-- Instructions for the task --
Below, copy the part of the listing that opens with the line containing "Describe the element" and closes at the end of the listing, word for word, leaving out the pictures.

-- Materials provided --
····················

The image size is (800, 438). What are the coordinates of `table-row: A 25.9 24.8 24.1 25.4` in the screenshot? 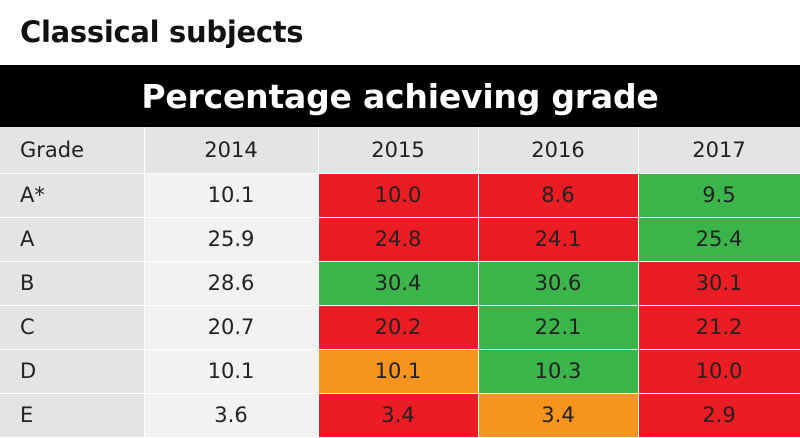 It's located at (400, 240).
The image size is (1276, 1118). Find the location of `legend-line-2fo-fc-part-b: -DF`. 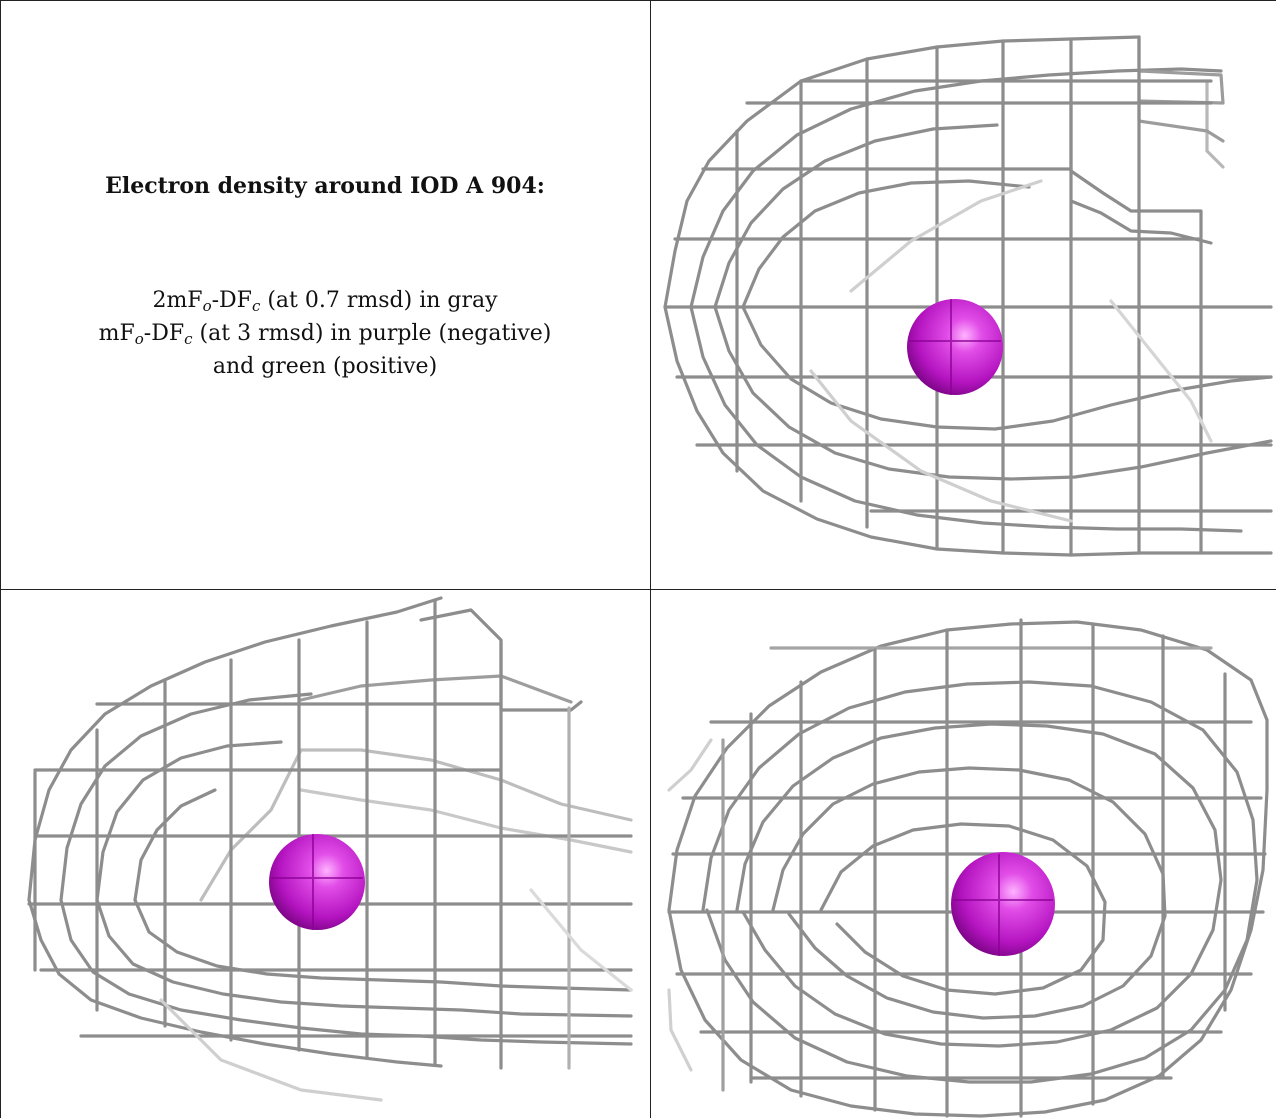

legend-line-2fo-fc-part-b: -DF is located at coordinates (232, 300).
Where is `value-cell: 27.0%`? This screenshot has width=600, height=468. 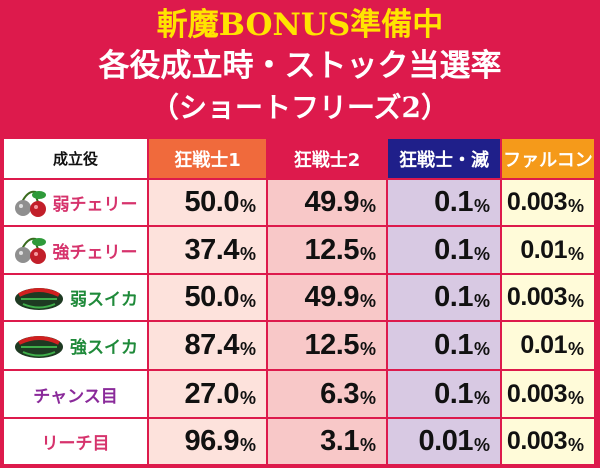 value-cell: 27.0% is located at coordinates (208, 395).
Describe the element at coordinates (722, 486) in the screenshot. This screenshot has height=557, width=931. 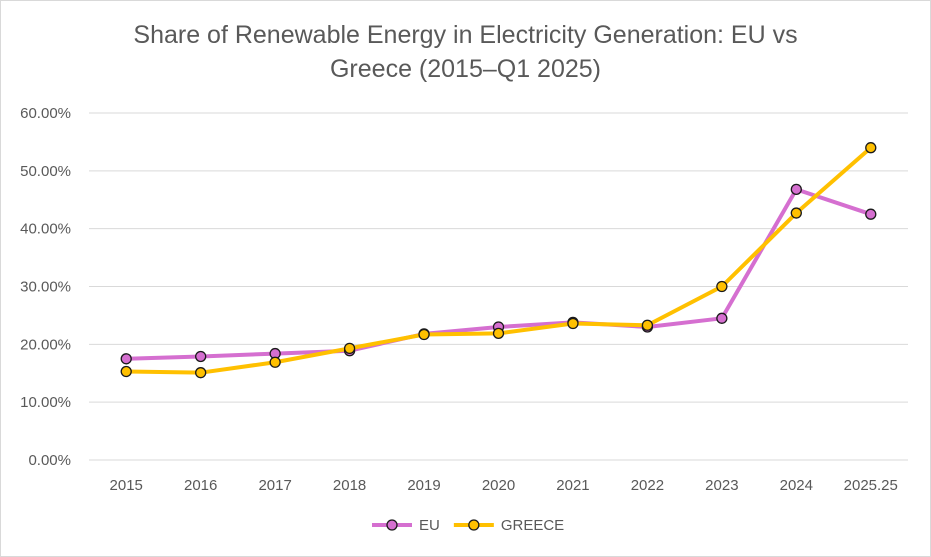
I see `x-tick-label: 2023` at that location.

····················

-- Response to this exercise --
Describe the element at coordinates (722, 486) in the screenshot. This screenshot has height=557, width=931. 
I see `x-tick-label: 2023` at that location.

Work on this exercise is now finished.